With the bright explosion of color in the desert, it attracted many tourists and much media coverage.
“We had immediate interest in terms of reporters going out to the park and getting video and photography,” Thompson said.
“We’ve definitely received some extra media coverage because of the superbloom and we’ve heard of larger crowds at places like Saguaro National Park,” said Dan Gibson, director of communications at Visit Tucson. “It’s likely that the bloom has encouraged some people – locals and tourists – to get out to the incredible parks surrounding Tucson for the first time. Catalina State Park, for example, is such a great asset to our community, but it’s still under-appreciated to some extent.”
Thompson said Picacho Peak State Park had triple the number of visitors at the park on weekends. And for Saguaro National Park, Fisher said that for the first time, the park had to put out a notice to visitors explaining that if they plan on visiting the park, they should try to get there before 10 a.m. because there could be lines and full parking lots.
“We’re trying to communicate to visitors to, ‘Hey bring your patience,’ and get here as early as you can, because we can’t guarantee that you can get to where you want to go,” Fisher said.
With increased visitors at Arizona state parks, and horror stories of swarms of photo-snapping visitors trampling the superblooms in California in mind, there were fears of visitors ruining the flowers. However, there were minimal impacts in Arizona.
“I don’t know that we’re seeing a ton of impact on the blossoms and wildlife.

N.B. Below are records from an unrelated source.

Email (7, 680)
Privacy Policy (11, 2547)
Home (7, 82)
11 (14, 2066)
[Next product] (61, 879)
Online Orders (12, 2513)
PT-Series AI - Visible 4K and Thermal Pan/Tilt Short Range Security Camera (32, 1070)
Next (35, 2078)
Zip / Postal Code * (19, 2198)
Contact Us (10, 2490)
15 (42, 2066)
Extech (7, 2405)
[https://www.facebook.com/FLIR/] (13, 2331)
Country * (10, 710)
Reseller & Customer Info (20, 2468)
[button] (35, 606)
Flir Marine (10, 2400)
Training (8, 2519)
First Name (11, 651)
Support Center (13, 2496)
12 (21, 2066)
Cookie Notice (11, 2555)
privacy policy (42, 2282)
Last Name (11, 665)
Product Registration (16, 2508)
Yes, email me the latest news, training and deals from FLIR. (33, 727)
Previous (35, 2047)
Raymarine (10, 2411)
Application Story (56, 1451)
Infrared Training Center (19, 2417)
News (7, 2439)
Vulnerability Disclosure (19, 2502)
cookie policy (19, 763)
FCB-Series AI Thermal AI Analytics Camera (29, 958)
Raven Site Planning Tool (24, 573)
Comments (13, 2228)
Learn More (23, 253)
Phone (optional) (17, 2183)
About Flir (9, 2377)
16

I don’t know that we’re seeing any impacts in a negative way – we’re just busier,” Fisher said.
The same is true for the wildflowers in Saguaro National Park.
“For the most part, visitors were really respectful and they just enjoyed being out there, being able to see the flowers, without trampling or ruining them in any way,” Thompson said.
With wildflower season nearly over, it is time for the native desert cactuses to begin their blooming season.
“We’re thankful that people get an opportunity to see the wonders of the Sonoran Desert – the colors, the beauty for certain,” Gibson said.